Furthermore, in Bertomeu v. The Queen, 2006 TCC 85 (CanLII), the Tax Court of Canada entertained the idea that the management fee amount might be considered reasonable if it stemmed from the profit made, by virtue of the work and skill of persons who manage the company.
In Safety Boss Ltd. v. The Queen, 2000 CanLII 216 (TCC), the TCC allowed millions in management fees. A key factor was that the service provider, the sole shareholder, was essentially “a one-man operation”. Also, his skills were unique. He was in the business of oilfield firefighting and the capping of blow-out oil and gas wells in Kuwait.
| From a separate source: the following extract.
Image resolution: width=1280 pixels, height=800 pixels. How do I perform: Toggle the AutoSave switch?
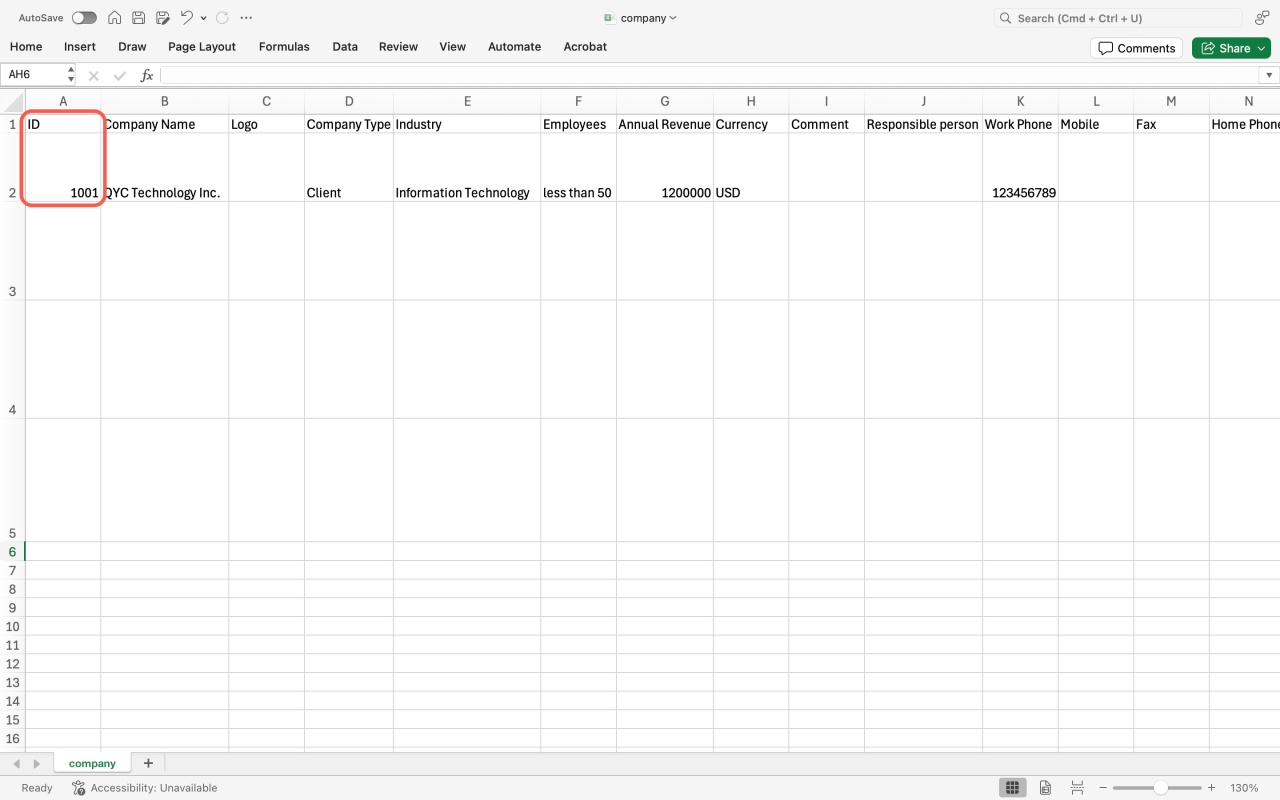click(84, 18)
This following the Iraq military lighting the wells on fire as they fled the country.
Was there a Bona Fide Business Purpose?
CRA will also consider whether the transaction would be undertaken without regard to its tax consequences. Was there an independent and bona fide business purpose for the transaction? Examples of bona fide business purposes include personnel management, finance management, contract negotiation, business know-how and connections, and loan guarantee.
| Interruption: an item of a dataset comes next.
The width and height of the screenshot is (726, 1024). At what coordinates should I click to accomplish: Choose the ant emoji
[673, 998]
Furthermore, paragraph 18(1)(a) of the Income Tax Act imposes a general limitation of income deductions, to the extent that it was incurred for the purpose of gaining income from the business or property:
General limitations
18 (1) In computing the income of a taxpayer from a business or property no deduction shall be made in respect of
(a) an outlay or expense except to the extent that it was made or incurred by the taxpayer for the purpose of gaining or producing income from the business or property…
When there is no evidence of management services performed, the CRA will deny the management fee deduction. The TCC will likely find the management transaction to be a sham, when there is no “bona fide business purpose”, and the only purpose is to reduce tax liabilities.
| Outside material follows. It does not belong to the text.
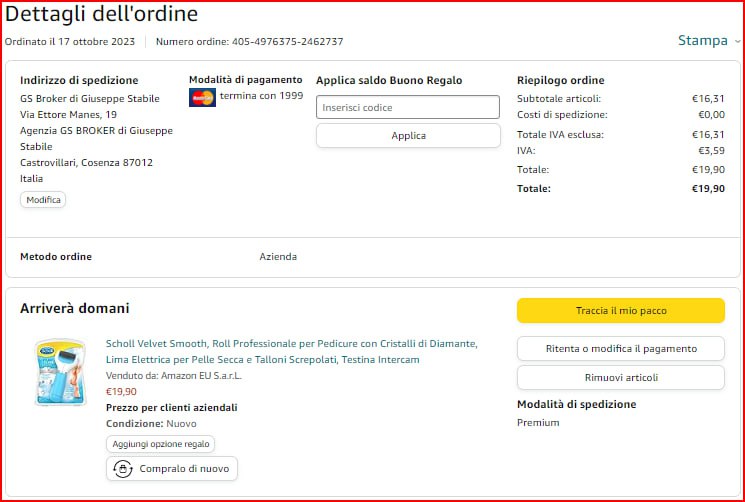Focus the Inserisci codice gift code field
The image size is (745, 502).
coord(408,108)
Management Fees and CRA Penalties
In general, CRA will apply a gross negligence penalty in cases where they consider a management fee to have been improperly deducted and in a negligent manner. For example, if it is alleged the management fee expense was not actually incurred.
In Longo v. The Queen, 2013 TCC 213 (CanLII), gross negligence penalties were applied for the deduction of expenses that CRA alleged did not occur, including management fees. In deciding against the taxpayer and upholding the gross negligence penalties, the Tax Court of Canada remarked that it believed the appellant knew the expenses claimed were false.
In contrast, in Murugesu v. The Queen, 2013 TCC 21 (CanLII), gross negligence penalties were applied because non-existent management fees were deducted by the taxpayer’s accountant. He claimed he was unaware of the claimed expense and agreed that the fees did not occur. He argued against the penalties on the basis that the fees were deducted without his knowledge. In finding for the appellant, the TCC took into account that he was an immigrant with a 7th grade education and moderate English language skills and unaware of the workings of his accountant.
Summary
In general, a review of the case law indicates that if a management fee is deducted in the ordinary course of business, with the appropriate consent and documentation, the determination merely comes down to reasonableness. However, if the CRA suspects that the fee was not incurred then gross negligence penalties are applied and the expense is disallowed. If CRA suspects the fee is merely too high, then the expense is disallowed but penalties are not applied.